■ Extracted data

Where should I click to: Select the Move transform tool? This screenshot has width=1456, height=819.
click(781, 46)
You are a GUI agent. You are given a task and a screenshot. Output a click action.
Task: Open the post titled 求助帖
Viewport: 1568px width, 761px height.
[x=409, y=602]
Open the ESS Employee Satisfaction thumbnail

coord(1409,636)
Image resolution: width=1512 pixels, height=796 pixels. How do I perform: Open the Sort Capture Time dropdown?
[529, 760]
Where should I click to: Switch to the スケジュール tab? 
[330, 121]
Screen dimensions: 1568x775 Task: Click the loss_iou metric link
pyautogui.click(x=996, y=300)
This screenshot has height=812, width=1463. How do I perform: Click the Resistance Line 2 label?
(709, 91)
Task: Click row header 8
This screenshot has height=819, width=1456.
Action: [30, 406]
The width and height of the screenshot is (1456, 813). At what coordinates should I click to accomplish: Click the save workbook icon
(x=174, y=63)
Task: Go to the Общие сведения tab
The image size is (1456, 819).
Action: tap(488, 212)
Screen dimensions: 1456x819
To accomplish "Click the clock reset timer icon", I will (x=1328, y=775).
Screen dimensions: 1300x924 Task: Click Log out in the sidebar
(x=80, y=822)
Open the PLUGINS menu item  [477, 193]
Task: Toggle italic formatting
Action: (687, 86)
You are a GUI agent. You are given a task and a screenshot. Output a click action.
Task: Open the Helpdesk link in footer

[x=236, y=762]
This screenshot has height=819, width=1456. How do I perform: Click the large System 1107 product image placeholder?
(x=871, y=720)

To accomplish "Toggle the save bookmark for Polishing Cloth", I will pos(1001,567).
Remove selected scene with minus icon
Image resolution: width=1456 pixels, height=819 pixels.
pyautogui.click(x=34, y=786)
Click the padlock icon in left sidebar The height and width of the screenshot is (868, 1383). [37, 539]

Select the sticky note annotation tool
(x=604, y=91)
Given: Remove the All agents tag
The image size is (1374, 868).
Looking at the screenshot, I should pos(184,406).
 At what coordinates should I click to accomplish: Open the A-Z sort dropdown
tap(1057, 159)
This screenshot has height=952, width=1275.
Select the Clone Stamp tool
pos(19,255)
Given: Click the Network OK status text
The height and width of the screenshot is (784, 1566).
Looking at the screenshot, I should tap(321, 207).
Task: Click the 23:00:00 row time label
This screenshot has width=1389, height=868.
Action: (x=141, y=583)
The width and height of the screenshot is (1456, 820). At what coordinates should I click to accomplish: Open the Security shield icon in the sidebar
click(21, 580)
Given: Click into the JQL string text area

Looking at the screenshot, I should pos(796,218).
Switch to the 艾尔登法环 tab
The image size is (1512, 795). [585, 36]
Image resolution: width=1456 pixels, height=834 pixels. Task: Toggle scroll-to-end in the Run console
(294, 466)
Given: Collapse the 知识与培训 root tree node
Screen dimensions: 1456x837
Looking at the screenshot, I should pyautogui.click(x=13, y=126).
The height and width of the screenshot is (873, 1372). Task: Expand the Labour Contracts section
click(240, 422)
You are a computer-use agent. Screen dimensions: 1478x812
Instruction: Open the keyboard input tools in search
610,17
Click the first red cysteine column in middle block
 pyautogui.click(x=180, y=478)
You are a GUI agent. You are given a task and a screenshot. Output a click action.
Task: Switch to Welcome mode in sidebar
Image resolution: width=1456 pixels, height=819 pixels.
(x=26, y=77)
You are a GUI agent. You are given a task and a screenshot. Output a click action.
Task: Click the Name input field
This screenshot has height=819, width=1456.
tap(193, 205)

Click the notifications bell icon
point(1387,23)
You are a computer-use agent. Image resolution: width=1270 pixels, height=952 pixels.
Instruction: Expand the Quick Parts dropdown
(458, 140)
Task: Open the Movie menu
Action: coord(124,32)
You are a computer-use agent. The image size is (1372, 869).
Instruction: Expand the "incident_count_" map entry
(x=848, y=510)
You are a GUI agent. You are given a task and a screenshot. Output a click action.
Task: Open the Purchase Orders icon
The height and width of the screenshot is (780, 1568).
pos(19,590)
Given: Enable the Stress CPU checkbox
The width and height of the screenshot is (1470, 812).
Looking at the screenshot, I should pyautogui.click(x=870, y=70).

■ Task requirements
Which of the lines above hold the string "will"? Copy each one.

■ Final answer
To accomplish "Click the clock reset timer icon", I will (x=1328, y=775).
To accomplish "Toggle the save bookmark for Polishing Cloth", I will pos(1001,567).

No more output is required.